All of the data below needs to be set down again, exactly as shown.

RECORDS SUPPLIED:
************
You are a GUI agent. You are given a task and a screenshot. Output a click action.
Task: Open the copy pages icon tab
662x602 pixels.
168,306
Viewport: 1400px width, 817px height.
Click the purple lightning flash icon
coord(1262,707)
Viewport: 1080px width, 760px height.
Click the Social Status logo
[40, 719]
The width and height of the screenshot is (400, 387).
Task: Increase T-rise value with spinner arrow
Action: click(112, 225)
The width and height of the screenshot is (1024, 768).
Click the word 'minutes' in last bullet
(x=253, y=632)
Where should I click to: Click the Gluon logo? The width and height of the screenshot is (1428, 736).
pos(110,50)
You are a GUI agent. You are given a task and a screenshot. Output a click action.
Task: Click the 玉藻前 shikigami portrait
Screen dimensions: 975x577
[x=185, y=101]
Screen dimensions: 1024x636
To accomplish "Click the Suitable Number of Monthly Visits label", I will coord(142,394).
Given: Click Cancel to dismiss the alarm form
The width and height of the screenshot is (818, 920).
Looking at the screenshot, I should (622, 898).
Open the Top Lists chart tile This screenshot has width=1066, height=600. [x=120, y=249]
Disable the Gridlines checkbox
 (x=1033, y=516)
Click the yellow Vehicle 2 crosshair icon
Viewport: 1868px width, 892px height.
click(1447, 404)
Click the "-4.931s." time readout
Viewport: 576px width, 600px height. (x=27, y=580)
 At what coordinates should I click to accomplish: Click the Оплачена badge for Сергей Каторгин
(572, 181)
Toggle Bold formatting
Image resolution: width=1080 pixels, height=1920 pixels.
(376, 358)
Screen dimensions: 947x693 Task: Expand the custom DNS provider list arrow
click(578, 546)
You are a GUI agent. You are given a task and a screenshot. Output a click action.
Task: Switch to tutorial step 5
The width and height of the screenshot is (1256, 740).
************
REPLY:
You are a GUI agent. You are given a task and a screenshot. Output a click action.
Task: Open the copy pages icon tab
662x602 pixels.
168,306
Viewport: 1400px width, 817px height.
Click the purple lightning flash icon
coord(1262,707)
Viewport: 1080px width, 760px height.
Click the Social Status logo
[40, 719]
The width and height of the screenshot is (400, 387).
Task: Increase T-rise value with spinner arrow
Action: click(112, 225)
The width and height of the screenshot is (1024, 768).
Click the word 'minutes' in last bullet
(x=253, y=632)
Where should I click to: Click the Gluon logo? The width and height of the screenshot is (1428, 736).
pos(110,50)
You are a GUI agent. You are given a task and a screenshot. Output a click action.
Task: Click the 玉藻前 shikigami portrait
Screen dimensions: 975x577
[x=185, y=101]
Screen dimensions: 1024x636
To accomplish "Click the Suitable Number of Monthly Visits label", I will coord(142,394).
Given: Click Cancel to dismiss the alarm form
The width and height of the screenshot is (818, 920).
Looking at the screenshot, I should (622, 898).
Open the Top Lists chart tile This screenshot has width=1066, height=600. [x=120, y=249]
Disable the Gridlines checkbox
 (x=1033, y=516)
Click the yellow Vehicle 2 crosshair icon
Viewport: 1868px width, 892px height.
click(1447, 404)
Click the "-4.931s." time readout
Viewport: 576px width, 600px height. (x=27, y=580)
 At what coordinates should I click to accomplish: Click the Оплачена badge for Сергей Каторгин
(572, 181)
Toggle Bold formatting
Image resolution: width=1080 pixels, height=1920 pixels.
(376, 358)
Screen dimensions: 947x693 Task: Expand the custom DNS provider list arrow
click(578, 546)
You are a GUI agent. You are given a task and a screenshot. Output a click action.
Task: Switch to tutorial step 5
The width and height of the screenshot is (1256, 740).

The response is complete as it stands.